◆ **WRITTEN PROBLEM**:
In the entries below, reproduce only the part that opens with the line containing "Screen dimensions: 640x360" and closes with the line containing "Action: pos(691,161)", with "notifications bell" changed to "alerts bell" and everything else left unchanged.

[Text and element pointing entries]
◇ ◇ ◇ ◇ ◇ ◇ ◇

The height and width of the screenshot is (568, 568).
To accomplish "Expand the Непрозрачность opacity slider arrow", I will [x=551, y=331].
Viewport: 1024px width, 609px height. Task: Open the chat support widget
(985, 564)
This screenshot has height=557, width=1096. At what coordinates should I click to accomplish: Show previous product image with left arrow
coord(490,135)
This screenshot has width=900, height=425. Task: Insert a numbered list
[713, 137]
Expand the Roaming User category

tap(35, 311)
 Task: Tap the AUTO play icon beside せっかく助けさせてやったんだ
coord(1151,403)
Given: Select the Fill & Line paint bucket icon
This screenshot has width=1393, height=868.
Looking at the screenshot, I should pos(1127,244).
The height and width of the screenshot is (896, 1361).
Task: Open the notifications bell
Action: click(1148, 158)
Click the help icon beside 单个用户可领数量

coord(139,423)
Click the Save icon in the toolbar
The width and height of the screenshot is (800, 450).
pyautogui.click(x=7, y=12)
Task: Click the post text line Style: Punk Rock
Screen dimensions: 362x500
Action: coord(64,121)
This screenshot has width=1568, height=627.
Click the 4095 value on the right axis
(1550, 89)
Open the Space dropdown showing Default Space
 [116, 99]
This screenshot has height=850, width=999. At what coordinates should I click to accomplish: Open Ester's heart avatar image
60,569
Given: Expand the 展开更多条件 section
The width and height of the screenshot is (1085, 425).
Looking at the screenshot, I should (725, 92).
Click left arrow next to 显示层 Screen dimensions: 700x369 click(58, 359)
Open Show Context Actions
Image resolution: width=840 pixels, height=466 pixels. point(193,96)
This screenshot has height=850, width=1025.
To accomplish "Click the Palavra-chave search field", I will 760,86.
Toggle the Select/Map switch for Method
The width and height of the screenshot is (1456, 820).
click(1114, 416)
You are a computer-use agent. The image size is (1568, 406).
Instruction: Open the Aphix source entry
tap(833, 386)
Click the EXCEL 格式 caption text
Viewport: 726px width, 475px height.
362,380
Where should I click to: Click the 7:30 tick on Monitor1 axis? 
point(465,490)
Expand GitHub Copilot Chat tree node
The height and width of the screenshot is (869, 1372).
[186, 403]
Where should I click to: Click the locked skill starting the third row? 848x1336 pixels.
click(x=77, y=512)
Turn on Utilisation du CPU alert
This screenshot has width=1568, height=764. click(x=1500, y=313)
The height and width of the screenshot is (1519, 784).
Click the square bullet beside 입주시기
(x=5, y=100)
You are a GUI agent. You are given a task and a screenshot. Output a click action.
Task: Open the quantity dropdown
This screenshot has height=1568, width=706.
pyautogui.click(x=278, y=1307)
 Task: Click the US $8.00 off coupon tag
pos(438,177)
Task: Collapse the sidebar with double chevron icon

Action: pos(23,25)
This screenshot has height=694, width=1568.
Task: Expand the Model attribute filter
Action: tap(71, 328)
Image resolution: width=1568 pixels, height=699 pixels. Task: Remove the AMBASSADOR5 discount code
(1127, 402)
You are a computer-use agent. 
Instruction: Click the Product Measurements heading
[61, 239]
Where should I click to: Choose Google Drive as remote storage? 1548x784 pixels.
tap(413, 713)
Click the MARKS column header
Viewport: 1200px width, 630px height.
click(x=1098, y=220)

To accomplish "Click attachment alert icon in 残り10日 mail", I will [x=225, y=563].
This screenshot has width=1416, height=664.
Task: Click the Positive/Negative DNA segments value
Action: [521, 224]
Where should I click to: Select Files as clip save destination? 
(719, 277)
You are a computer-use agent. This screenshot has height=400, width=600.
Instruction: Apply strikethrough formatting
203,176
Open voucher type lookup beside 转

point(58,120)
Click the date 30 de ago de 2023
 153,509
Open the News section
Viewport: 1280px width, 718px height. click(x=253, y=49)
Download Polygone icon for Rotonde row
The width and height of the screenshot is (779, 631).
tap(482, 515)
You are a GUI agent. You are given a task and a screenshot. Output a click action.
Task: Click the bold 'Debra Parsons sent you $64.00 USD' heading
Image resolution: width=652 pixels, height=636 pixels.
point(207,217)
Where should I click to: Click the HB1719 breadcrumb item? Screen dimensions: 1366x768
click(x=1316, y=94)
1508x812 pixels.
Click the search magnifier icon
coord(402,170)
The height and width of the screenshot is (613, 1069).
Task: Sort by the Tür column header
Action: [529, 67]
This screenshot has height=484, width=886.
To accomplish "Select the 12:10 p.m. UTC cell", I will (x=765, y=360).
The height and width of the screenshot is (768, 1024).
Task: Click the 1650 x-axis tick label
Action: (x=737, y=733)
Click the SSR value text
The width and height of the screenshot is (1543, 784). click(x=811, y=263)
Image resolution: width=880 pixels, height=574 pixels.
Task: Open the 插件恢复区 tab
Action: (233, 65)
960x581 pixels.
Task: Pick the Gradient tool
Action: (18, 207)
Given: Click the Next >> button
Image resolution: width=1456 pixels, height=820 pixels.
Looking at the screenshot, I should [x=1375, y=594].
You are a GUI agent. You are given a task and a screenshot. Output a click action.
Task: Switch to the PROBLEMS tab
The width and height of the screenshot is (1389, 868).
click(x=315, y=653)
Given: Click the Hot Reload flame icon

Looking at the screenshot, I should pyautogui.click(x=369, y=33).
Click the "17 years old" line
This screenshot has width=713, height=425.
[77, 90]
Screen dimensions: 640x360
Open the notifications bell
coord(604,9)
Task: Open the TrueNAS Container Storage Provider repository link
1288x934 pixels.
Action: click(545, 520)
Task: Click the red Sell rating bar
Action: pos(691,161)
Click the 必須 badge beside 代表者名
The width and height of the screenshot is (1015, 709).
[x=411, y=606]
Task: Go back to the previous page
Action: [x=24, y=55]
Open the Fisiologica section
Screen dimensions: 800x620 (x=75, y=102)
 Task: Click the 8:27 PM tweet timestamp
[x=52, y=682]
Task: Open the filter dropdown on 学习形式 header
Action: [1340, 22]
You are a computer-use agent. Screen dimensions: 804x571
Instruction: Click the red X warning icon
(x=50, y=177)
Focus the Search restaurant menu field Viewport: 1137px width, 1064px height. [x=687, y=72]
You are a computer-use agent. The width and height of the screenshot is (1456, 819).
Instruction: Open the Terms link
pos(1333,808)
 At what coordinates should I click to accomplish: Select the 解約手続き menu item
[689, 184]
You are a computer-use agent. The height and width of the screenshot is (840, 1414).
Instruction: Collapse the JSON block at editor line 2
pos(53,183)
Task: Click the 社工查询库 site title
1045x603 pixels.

◇ ◇ ◇ ◇ ◇ ◇ ◇

◆ **CORRECT OUTPUT**:
Screen dimensions: 640x360
Open the alerts bell
coord(604,9)
Task: Open the TrueNAS Container Storage Provider repository link
1288x934 pixels.
Action: click(545, 520)
Task: Click the red Sell rating bar
Action: pos(691,161)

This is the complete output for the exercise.